In TIRF the excitation occurs within a couple of hundred nanometres of the coverslip, which can make cellular protrusions that touch the coverslip appear as clusters13,40,41,42. When fluorophores are positioned in layers at gradually increasing distances from the coverslip, the fluorescence in TIRF falls exponentially with depth43, but in more complex samples like cells, fluorophore orientation and the varying polarisation of the excitation light makes this relationship less clear44. It is therefore reasonable to assume that in our TIRF-SMLM experiments, molecules within a given distance from the coverslip had the same activation probability. However, since the imaging depth is also wavelength dependent43, it is advisable not to combine fluorophores with a large spectral difference in their emission and/or excitation. For the DiI/Alexa Fluor-647 combination we did not see signs of imaging depth mismatch, but we did observe areas of sparse labelling for the DiI/TfR and DiI/CD59 pairs indicative of distance variations between the cells and the coverslips. The distances were consistent with variable angle TIRF surface mapping showing that the distance between the cell and the surface of the coverslip is in the order of 100–200 nm for the bulk of a cell26,45.

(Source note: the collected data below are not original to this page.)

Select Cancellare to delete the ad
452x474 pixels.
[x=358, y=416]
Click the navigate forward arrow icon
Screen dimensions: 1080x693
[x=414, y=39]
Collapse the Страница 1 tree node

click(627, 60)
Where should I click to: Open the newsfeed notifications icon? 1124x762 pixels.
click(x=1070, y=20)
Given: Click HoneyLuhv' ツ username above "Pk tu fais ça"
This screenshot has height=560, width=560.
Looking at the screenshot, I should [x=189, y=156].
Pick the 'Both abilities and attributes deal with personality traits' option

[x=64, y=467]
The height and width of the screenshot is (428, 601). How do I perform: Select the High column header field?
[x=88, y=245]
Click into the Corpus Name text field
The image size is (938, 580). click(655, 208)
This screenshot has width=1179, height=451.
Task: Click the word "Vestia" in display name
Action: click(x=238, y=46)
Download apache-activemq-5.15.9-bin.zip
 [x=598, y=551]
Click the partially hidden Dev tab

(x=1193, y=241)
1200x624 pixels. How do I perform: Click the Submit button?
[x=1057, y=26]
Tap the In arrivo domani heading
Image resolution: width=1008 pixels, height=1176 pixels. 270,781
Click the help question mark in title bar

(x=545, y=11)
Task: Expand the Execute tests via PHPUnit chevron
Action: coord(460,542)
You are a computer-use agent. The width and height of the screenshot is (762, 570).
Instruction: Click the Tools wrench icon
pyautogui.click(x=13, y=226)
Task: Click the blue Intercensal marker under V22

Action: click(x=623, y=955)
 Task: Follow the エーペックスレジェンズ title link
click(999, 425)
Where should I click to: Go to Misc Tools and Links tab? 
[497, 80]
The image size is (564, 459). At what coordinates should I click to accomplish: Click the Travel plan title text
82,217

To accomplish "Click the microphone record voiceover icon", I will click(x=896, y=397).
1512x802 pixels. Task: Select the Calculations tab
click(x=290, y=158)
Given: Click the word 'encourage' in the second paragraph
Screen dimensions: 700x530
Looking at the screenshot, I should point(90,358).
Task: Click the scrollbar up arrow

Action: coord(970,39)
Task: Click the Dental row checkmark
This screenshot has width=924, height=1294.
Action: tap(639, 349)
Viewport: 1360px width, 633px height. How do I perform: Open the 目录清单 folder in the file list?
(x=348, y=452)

A consequence of acknowledging membrane topography variations in the analysis is that localizations that are coincident in time and/or space in 2D SMLM datasets may actually be separated in z and therefore should not be routinely dismissed as the repeated detection of a single fluorophore molecule, a common feature of data processing2,31. 3D SMLM datasets would both be helpful to determine which localisations to exclude and provide an estimate of the cluster density and volume. 3D datasets could also show whether clusters are found at specific cell surface features like invaginations or the tips of microvilli.

Importantly, 3D localizations of the molecule of interest alone are insufficient to account for membrane topography since they do not show the local amount of membrane, which is necessary to factor out clustering caused by variations in membrane topography. Hence, membrane reconstruction from either a membrane probe or an extremely abundant membrane protein is required. Assuming the topography variations only involve shallow curvature, membrane mapping can successfully be performed from xyz-stack confocal images of the basolateral cell side46. Using this approach, it was recently demonstrated that proteins with different shapes and properties have small but unique preferences for shallow curvatures47. However, topographical structures like CCPs and caveolae are not resolvable using confocal microscopy. SMLM, on the other hand, has the capacity to reveal this information. Z-localisation precision of 55 nm in live cells was achieved by SMLM pioneers using astigmatism48. Although this is still insufficient to resolve the detailed topography of a structure less than 5-nm thick, it would reduce any erroneous rejection of z-separated localisations. A combination of the point-spread function with biplane imaging has been reported to give a z-resolution better than 13 nm49, but biplane imaging at this z-resolution requires a large number of photons which may be unachievable in live cell SMLM, since the reducing components that enhance blinking are toxic and incompatible with living cells. However, better blinking buffers and/or new fluorophores, could make this possible. Furthermore, high precision approaches that provide 3D position and orientation from localisations based on defocusing50 and emission polarisation51 may be adapted for live cell SMLM, but to achieve localisation precision in the sub nm or even the low nm scale, fixed samples are required52,53. Unfortunately, fixation can alter both cell shape and molecular organisation16,54.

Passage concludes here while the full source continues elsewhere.